Black player support for the protests, however, is far from unanimous.  Five-time Pro Bowler LeSean McCoy pushed back, saying, "In this country, you can believe what you want, but I think maybe they could choose a better platform to state their beliefs."  Famous MVP and Hall-of-Famer Jim Brown also pushed back, admonishing Kaepernick by saying, "I'm an American – I don't desecrate my flag and my national anthem."  When Brown talked to Cleveland players after the protest on August 21, it had some effect: the players stood for the Anthem at the next game but still locked arms in solidarity.  

Blowback from the Fans

Kaepernick's disrespect last year caused a large number of football fans to stop watching the NFL.  In October 2016, a Seton Hall poll of 841 adults found that overall, NFL ratings were down about 12% year over year, including 24% for Monday night football, 19% for Sunday night football, and 18% for Thursday night football.  It also found that 56% of fans blamed the ratings falloff primarily on the National Anthem protests. 

NFL management, meanwhile, stuck their heads in the sand and blamed the ratings debacle on everything from the presidential election to domestic violence, and from baseball to concussions.  They blamed everything, that is, except for what they could have learned at any sports bar in America – pro football fans were fried at Kaepernick's disrespect for the country.  

A more in-depth survey by J.D. Power and Associates in July found that most fans – 26% of 9,200 surveyed – still cited the Anthem protests as the main reason for walking away from the League in 2016.  Others cited NFL image problems and game delays (24%), too many commercials (20%), and the presidential election (16%).  

It isn't clear whether fans are abandoning the NFL altogether or just watching their home team or boycotting "do not watch" teams.  But on the street, blowback from fans on social media has been personal, racial, and intense.  Some fans posted videos of themselves burning Kaepernick jerseys, and even arch-liberal Supreme Court justice Ruth Bader Ginsburg was quoted as criticizing Kaepernick's Anthem protest as "dumb and disrespectful."

The Squeezing of the NFL

All of this puts the NFL between a rock and a hard place.  Even before the 2017 pre-season is over, a Seventh-Day Adventist church in Alabama accused the NFL of racism and announced a pro football "blackout."  Two sports bars in Chicago are also boycotting NFL games until Kaepernick gets a job, and the NAACP has threatened a similar boycott.

Meanwhile, on the other side of the TV set, fans are up in arms.  In the wake of Cleveland's show of disrespect on August 21, social media lit up.  A local VFW post in Strongsville, Ohio (Post #3345) announced that it would no longer show Cleveland Browns games, and Ohio Supreme Court justice Bill O'Neill announced a boycott of the Browns, calling the player protest an attack on the military.

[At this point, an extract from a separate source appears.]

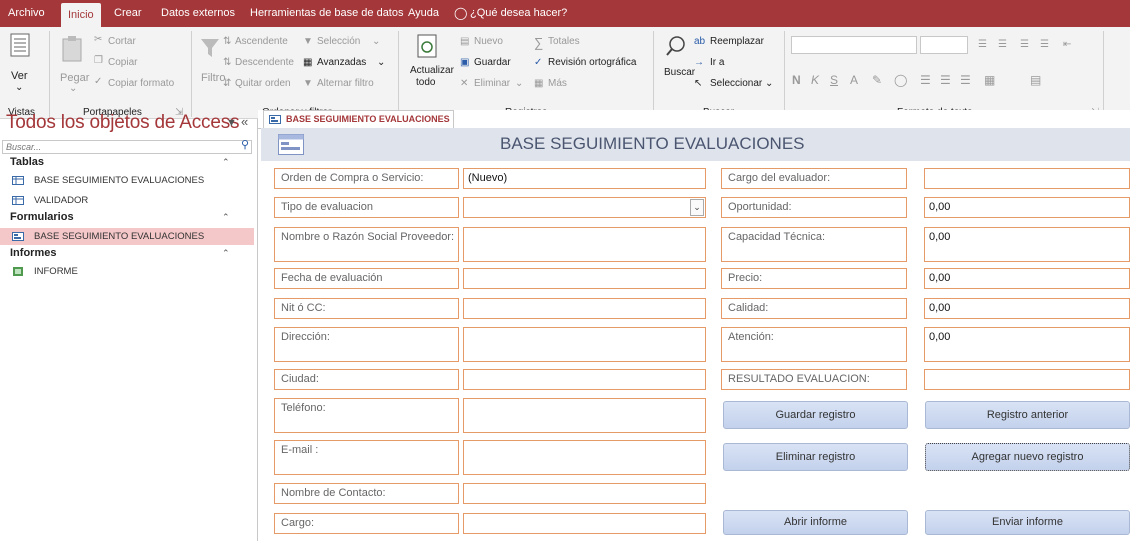 This screenshot has height=541, width=1130. I want to click on field-ciudad, so click(584, 380).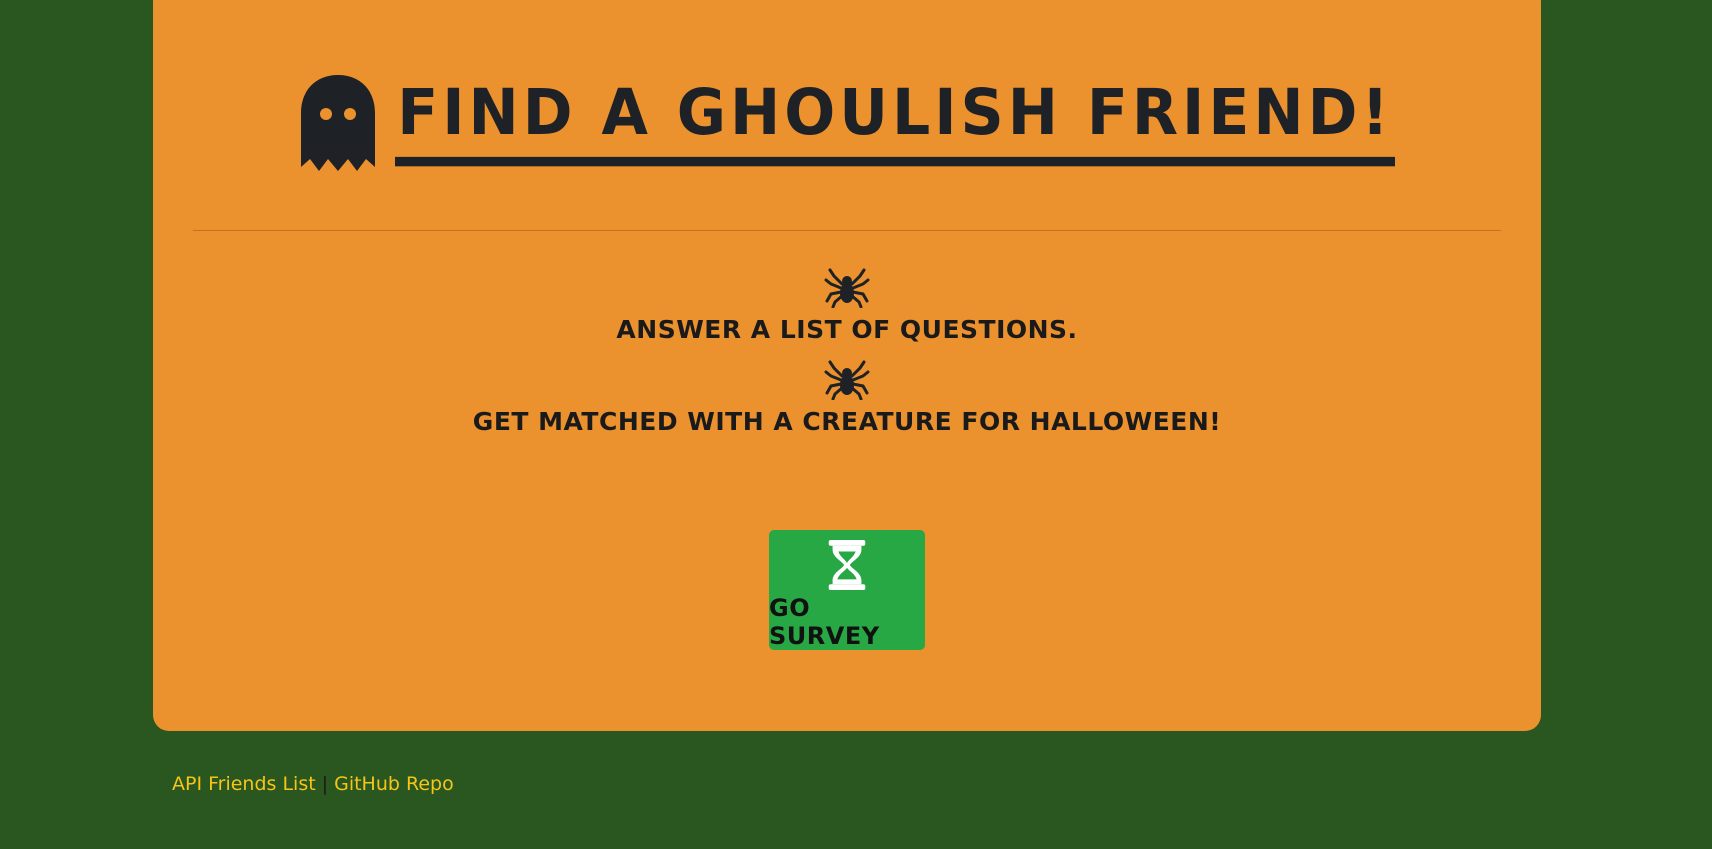  I want to click on hourglass-icon, so click(847, 565).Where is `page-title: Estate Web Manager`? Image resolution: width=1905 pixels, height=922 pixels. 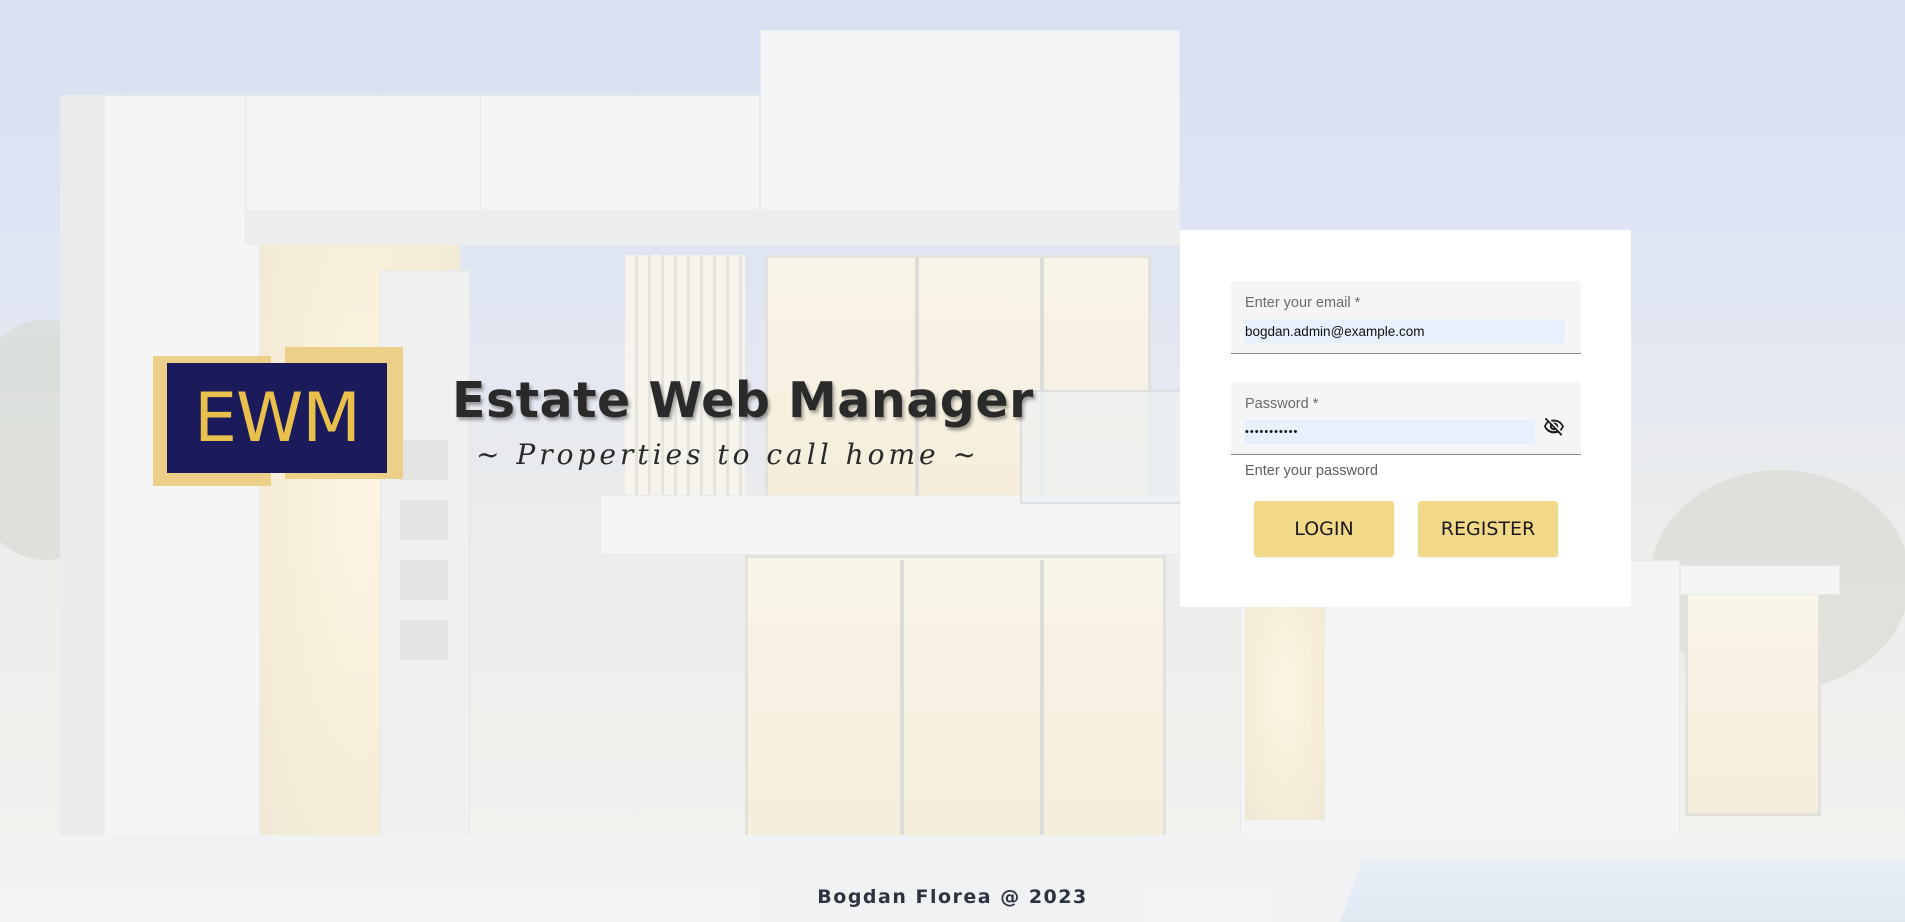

At the end of the day, black players want social change, and fans want football without the anti-America politics.  The NFL just wants the problem to go away.  It remains to be seen how many teams will join the "disrespect America" protests in 2017, and how many fans will respond with their clickers instead of watching their favorite sport become a political football in America's new culture wars.  It also remains to be seen how the NFL will stop hemorrhaging both viewers and advertising revenue.

There's a lot at stake, and it's not just money.  One more season of this, and we'll have a better idea of whether professional football in America has crossed the Rubicon.  And a better idea of where America's culture wars are heading.

The author, a lifelong Dallas fan, still watches the Cowboys – at least for now.